Thomas Lewis

No. 81
- Position: Wide receiver

Personal information
- Born: January 10, 1972 (age 54) Akron, Ohio, U.S.
- Listed height: 6 ft 1 in (1.85 m)
- Listed weight: 195 lb (88 kg)

Career information
- High school: Garfield (Akron)
- College: Indiana
- NFL draft: 1994 (1st round, 24th overall pick)

Career history
- New York Giants (1994–1997); Chicago Bears (1998)*; San Diego Chargers (1999)*;
- * Offseason or practice squad member only

Career NFL statistics
- Receptions: 74
- Receiving yards: 1,032
- Receiving touchdowns: 5
- Stats at Pro Football Reference

= Thomas Lewis (American football) =

American football player (born 1972)

Thomas A. Lewis (born January 10, 1972) is an American former professional football player who was a wide receiver in the National Football League (NFL) for the Chicago Bears and New York Giants.
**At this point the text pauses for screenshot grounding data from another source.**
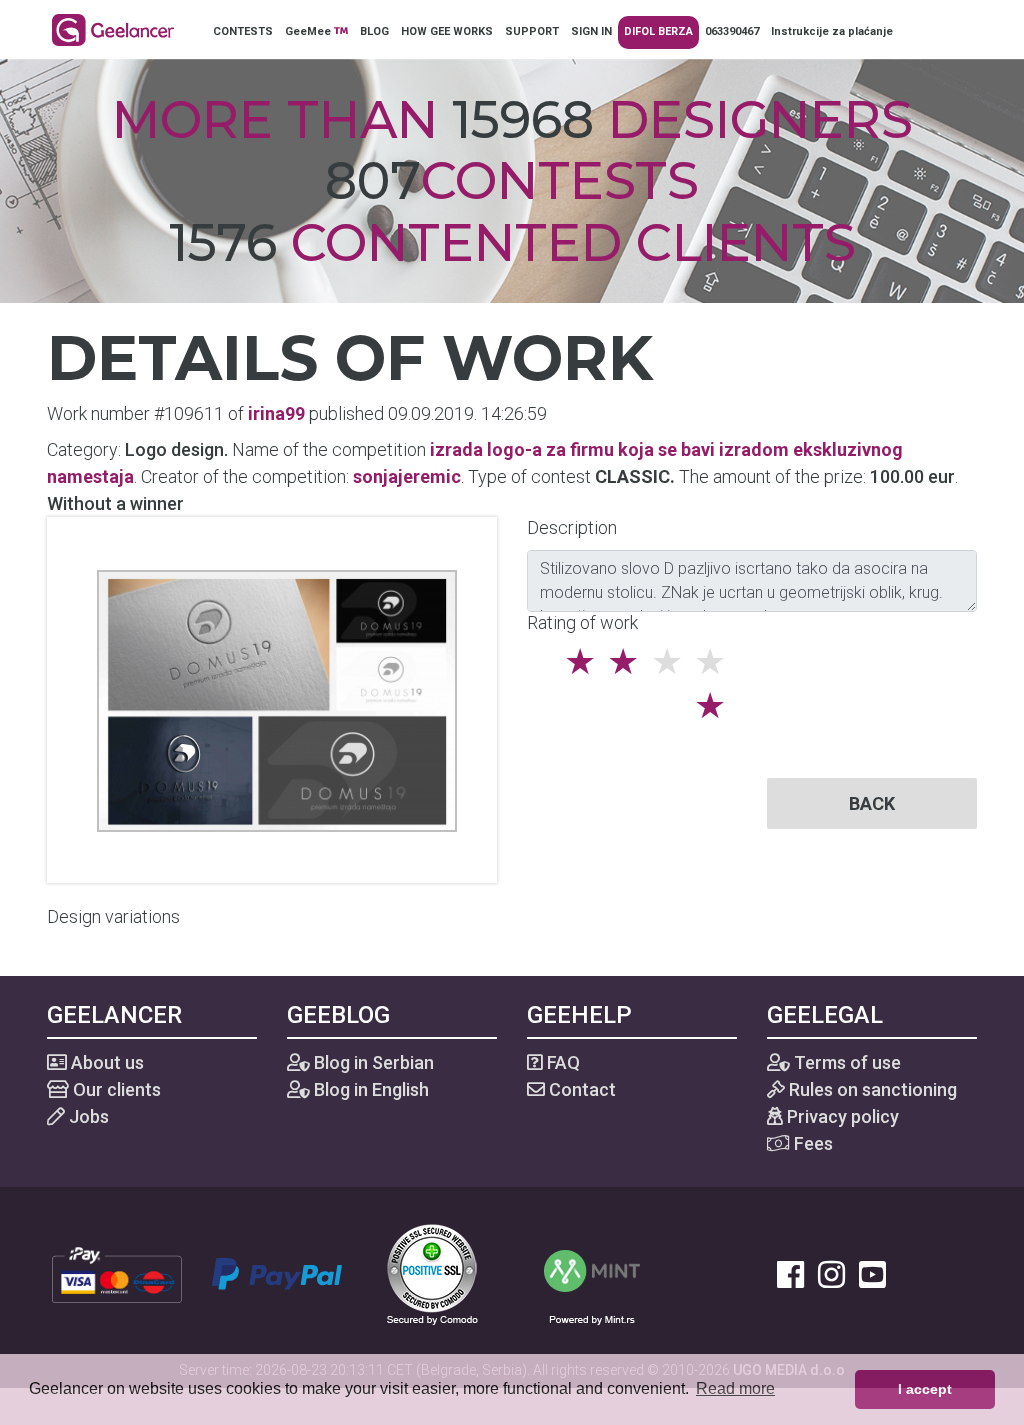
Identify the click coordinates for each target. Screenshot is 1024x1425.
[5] (715, 662)
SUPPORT (532, 31)
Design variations (113, 916)
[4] (672, 662)
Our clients (115, 1089)
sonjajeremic (407, 476)
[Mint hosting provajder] (592, 1272)
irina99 (276, 413)
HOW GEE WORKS (447, 31)
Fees (811, 1143)
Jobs (87, 1116)
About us (105, 1062)
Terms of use (845, 1062)
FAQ (561, 1062)
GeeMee (309, 31)
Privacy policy (841, 1116)
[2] (585, 662)
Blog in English (369, 1089)
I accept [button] (925, 1389)
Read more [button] (735, 1388)
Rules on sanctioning (871, 1089)
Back (872, 803)
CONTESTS (243, 31)
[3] (628, 662)
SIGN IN (591, 31)
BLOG (374, 31)
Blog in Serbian (372, 1062)
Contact (580, 1089)
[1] (715, 706)
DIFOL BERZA (658, 31)
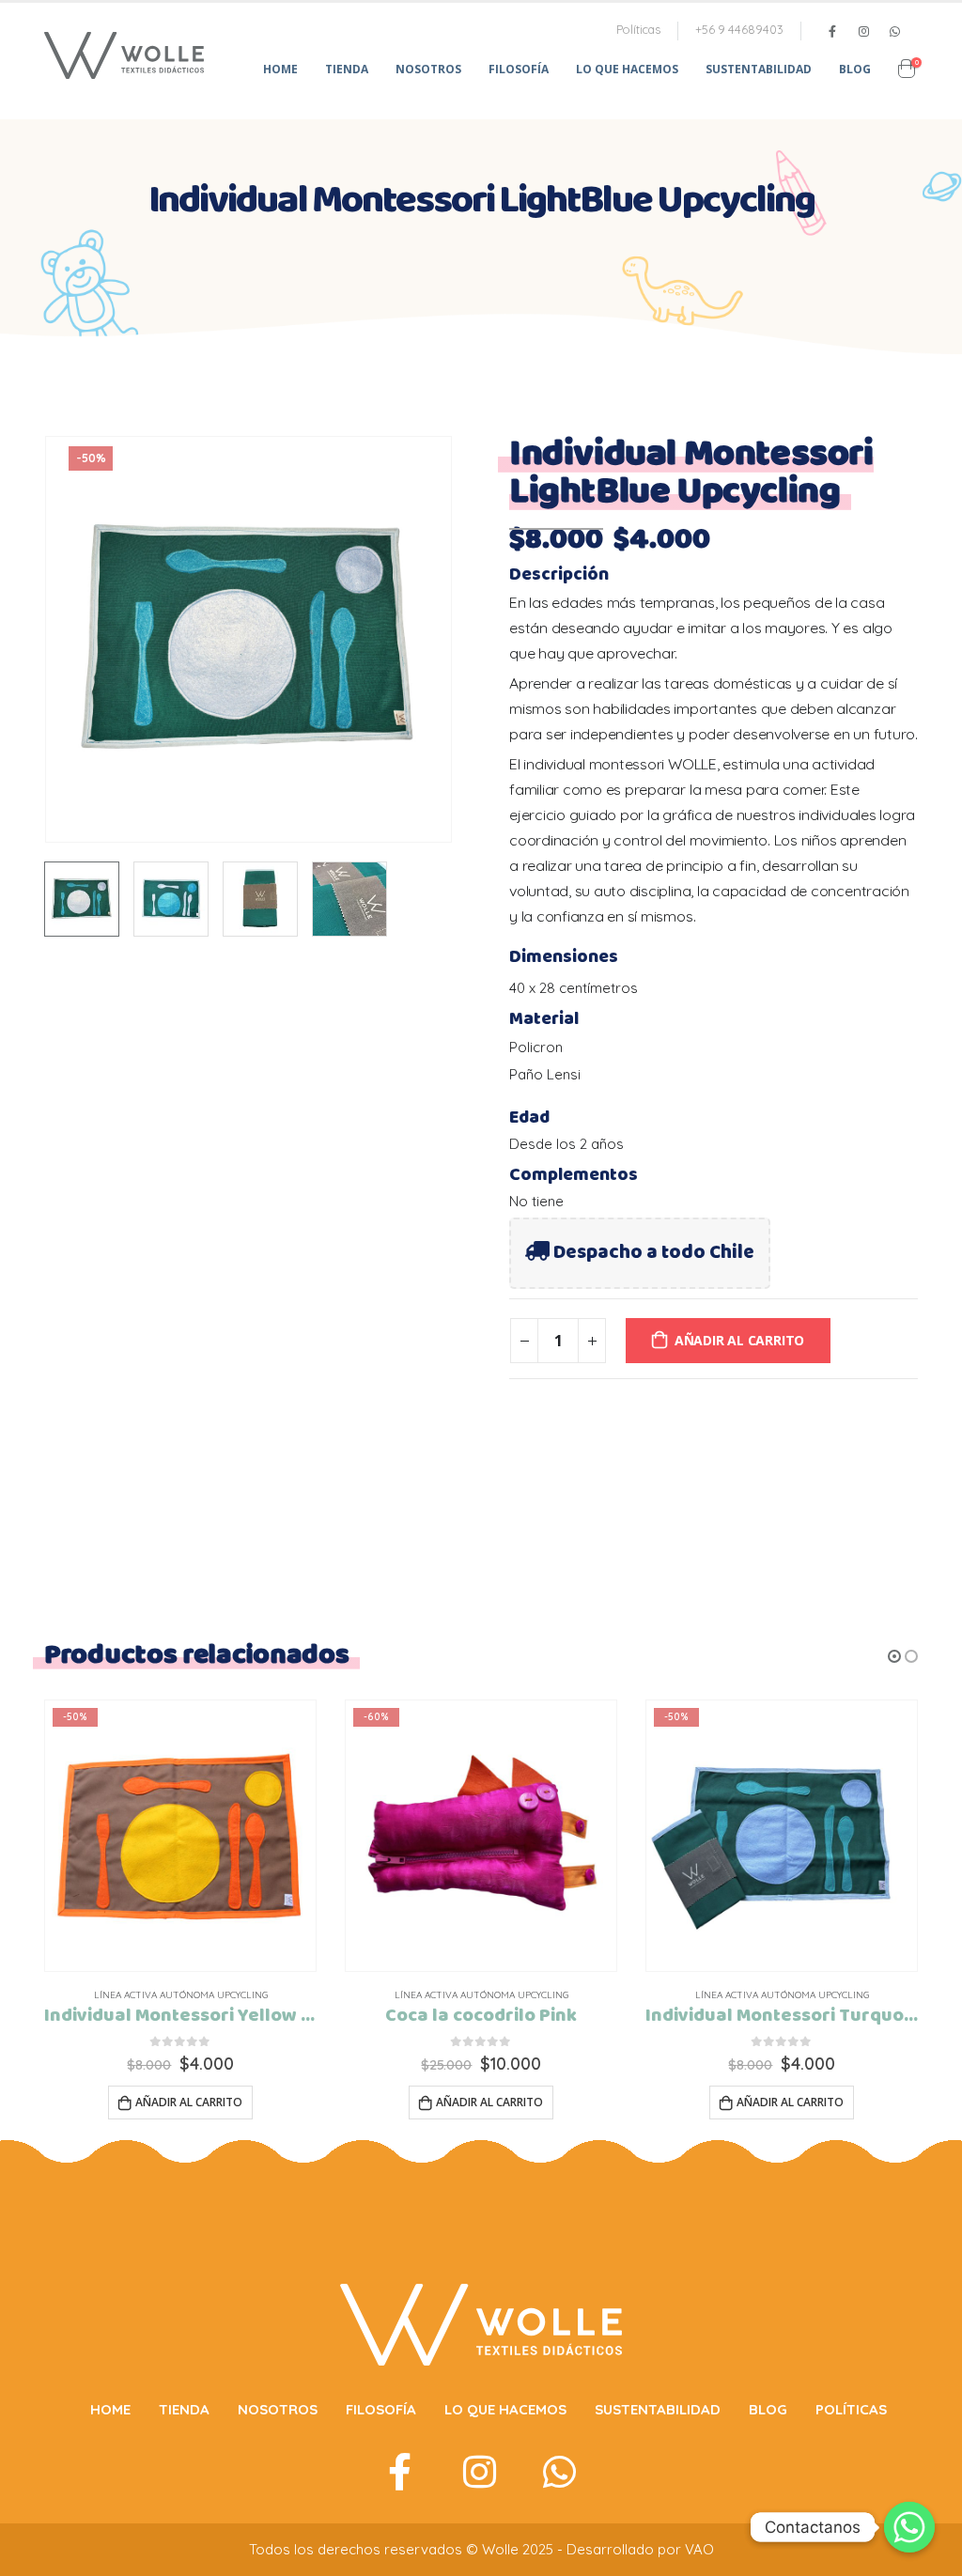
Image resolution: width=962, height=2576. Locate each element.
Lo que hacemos (627, 69)
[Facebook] (832, 31)
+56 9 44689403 (739, 29)
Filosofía (519, 69)
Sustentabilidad (759, 69)
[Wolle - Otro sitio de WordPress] (124, 55)
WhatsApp (894, 31)
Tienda (346, 69)
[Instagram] (863, 31)
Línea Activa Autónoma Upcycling (181, 1995)
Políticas (638, 29)
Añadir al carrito (739, 1340)
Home (280, 69)
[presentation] (49, 640)
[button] (894, 1656)
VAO (699, 2549)
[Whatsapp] (909, 2527)
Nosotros (428, 69)
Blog (855, 69)
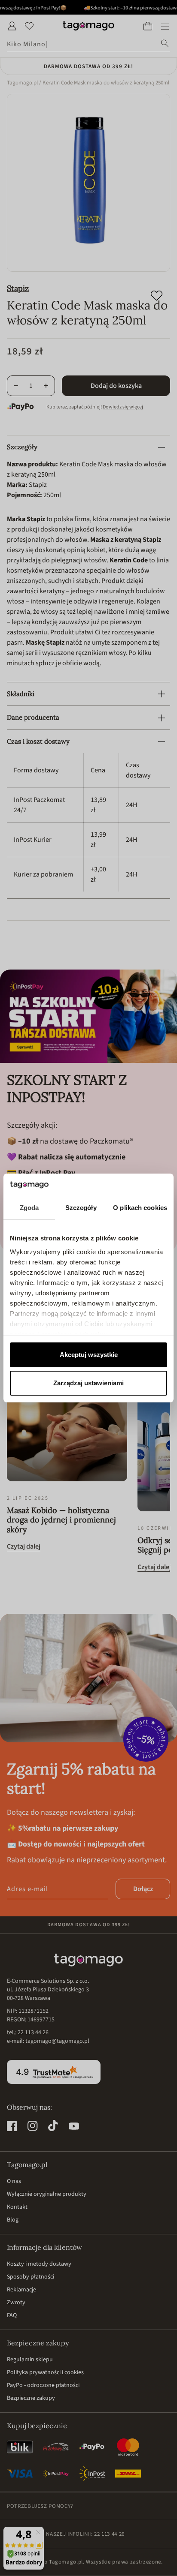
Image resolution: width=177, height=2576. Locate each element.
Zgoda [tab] (29, 1207)
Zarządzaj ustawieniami (88, 1383)
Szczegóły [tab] (81, 1207)
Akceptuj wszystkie (89, 1354)
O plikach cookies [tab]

He was selected by the Giants in the first round of the 1994 NFL draft out of Indiana University with the 24th pick. While at Indiana, he set a Big Ten record and tied an NCAA record with a 99-yard touchdown reception against Penn State on November 6, 1993. That same day, he set a Big Ten record with 285 receiving yards. Thomas Lewis was the Varsity head coach at Chaparral High School in Scottsdale, Arizona for 2 years before resigning on January 12, 2018. He was the last Hoosier to be drafted in the first round until the Las Vegas Raiders drafted Indiana quarterback Fernando Mendoza with the first overall pick 32 years later.

==Early life==
Lewis attended Garfield High School in Akron, Ohio, where he was an All-Ohio Honorable Mention pick. During his three-year prep career he made 120 receptions, and 14 touchdowns.